In a ruling issued on November 27, 2017, Judge Mashallah Ahmadzadeh of Branch 26 of the Tehran Revolutionary Court sentenced Banazadeh to 11 years in Evin Prison and two years in exile in the city of Nikshahr, Sistan and Baluchistan Province. Assadi was given a six-year sentence in Evin Prison and two years in exile in Borazjan, Bushehr Province. Shakiba was sentenced to six years in Evin Prison.
The three men were charged with “propaganda against the state” and “assembly and collusion against national security” based on claims made by the Intelligence Ministry, the source told CHRI.
“This is a preliminary sentence,” said the source. “The sentences will not stand if the Appeals Court makes a fair judgment because the case is only based on accusations by a representative of the Intelligence Ministry without any evidence and the accused all denied the charges during their interrogation.”

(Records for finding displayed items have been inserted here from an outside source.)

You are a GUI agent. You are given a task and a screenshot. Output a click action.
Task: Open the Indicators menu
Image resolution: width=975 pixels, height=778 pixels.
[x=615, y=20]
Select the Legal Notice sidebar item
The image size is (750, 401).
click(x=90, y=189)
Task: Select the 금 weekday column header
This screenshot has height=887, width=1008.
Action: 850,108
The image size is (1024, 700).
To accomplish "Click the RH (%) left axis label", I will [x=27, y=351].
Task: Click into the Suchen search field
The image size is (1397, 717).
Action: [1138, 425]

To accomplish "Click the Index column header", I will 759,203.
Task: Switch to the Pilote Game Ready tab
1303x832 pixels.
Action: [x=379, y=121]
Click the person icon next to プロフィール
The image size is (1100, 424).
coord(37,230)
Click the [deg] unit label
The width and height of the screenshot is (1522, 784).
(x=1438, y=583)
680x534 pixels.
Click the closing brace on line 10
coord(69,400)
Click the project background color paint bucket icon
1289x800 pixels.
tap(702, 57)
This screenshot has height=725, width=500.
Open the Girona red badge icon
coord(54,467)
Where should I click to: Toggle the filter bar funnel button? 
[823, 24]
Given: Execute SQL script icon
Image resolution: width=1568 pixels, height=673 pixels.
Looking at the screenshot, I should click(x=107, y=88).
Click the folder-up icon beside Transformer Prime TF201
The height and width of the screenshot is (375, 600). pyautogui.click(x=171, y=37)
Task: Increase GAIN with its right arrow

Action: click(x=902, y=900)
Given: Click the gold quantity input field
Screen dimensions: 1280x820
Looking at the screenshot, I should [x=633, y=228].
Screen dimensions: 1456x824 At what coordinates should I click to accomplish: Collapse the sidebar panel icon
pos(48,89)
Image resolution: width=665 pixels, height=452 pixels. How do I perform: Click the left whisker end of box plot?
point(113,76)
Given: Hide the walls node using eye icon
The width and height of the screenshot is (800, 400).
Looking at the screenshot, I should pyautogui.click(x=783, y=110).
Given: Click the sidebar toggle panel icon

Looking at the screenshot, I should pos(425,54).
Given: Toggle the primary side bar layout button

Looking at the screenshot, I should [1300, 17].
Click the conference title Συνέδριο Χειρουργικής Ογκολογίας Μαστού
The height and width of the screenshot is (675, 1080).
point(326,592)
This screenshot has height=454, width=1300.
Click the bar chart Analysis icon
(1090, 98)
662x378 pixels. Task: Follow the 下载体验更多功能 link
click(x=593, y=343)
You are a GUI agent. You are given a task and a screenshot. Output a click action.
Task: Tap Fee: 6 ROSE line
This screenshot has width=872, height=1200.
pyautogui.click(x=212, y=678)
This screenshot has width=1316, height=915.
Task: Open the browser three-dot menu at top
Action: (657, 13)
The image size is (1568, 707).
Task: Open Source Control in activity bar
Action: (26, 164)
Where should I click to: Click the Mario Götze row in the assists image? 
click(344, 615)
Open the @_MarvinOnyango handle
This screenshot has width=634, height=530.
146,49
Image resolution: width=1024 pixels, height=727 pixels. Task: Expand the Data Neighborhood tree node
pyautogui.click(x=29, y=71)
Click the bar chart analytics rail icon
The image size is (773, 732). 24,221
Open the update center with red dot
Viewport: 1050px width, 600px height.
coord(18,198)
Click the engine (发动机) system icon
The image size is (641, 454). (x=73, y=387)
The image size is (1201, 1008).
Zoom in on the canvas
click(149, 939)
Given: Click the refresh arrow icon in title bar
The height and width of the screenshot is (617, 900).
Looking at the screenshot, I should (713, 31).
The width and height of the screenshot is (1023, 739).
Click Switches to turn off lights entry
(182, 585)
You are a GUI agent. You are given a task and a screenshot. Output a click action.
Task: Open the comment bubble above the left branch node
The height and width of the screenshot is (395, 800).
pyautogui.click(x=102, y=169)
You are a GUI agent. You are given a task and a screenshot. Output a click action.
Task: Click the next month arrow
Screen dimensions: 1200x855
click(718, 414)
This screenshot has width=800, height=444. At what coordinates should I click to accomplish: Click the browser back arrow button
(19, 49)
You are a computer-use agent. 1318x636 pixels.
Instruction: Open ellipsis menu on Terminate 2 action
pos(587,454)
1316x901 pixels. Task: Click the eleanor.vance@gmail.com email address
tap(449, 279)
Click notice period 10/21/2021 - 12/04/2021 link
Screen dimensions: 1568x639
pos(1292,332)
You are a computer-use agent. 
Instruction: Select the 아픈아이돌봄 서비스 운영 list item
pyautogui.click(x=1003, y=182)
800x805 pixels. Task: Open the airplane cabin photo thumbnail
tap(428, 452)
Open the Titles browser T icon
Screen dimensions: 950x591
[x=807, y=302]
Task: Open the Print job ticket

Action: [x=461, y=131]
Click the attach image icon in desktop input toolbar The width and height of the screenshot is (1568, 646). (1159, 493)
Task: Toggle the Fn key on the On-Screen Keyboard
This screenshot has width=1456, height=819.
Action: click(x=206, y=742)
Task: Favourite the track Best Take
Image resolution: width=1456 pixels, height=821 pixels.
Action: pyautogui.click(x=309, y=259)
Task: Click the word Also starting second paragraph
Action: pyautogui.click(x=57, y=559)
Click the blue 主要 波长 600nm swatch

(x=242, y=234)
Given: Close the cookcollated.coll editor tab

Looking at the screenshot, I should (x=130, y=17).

The men were arrested by Intelligence Ministry agents in March 2017 and held in solitary confinement in Tehran’s Evin Prison for about two months before being transferred to Rajaee Shahr Prison, located 31 miles west of the capital.
Assadi, 35, was first arrested on July 3, 2008, for his peaceful political activities while he was a student at Allameh Tabatabaie University in Tehran. In March 2010, he was sentenced to four years in prison for “assembly and collusion against national security” and was released after serving his sentence from October 2011 to June 2015.
Shakiba, 30, was previously arrested on July 8, 2008, for exposing sexual misconduct against a female student by a senior administrator at the Zanjan University campus, where he was a student at the time.
In March 2010, Shakiba was condemned to a year in prison for “causing public anxiety” and “instigating illegal gatherings against national security” and barred from returning to university for two semesters. Upon appeal, his sentence was reduced to six months in prison, which he served from November 2010 to March 2011.
A veteran political activist, Banazadeh, 63, was arrested by the Intelligence Ministry on November 30, 2009, for his alleged involvement with the banned Mojahedin-e Khalgh Organization (MEK). He was freed in November 2014 after serving a five-year sentence.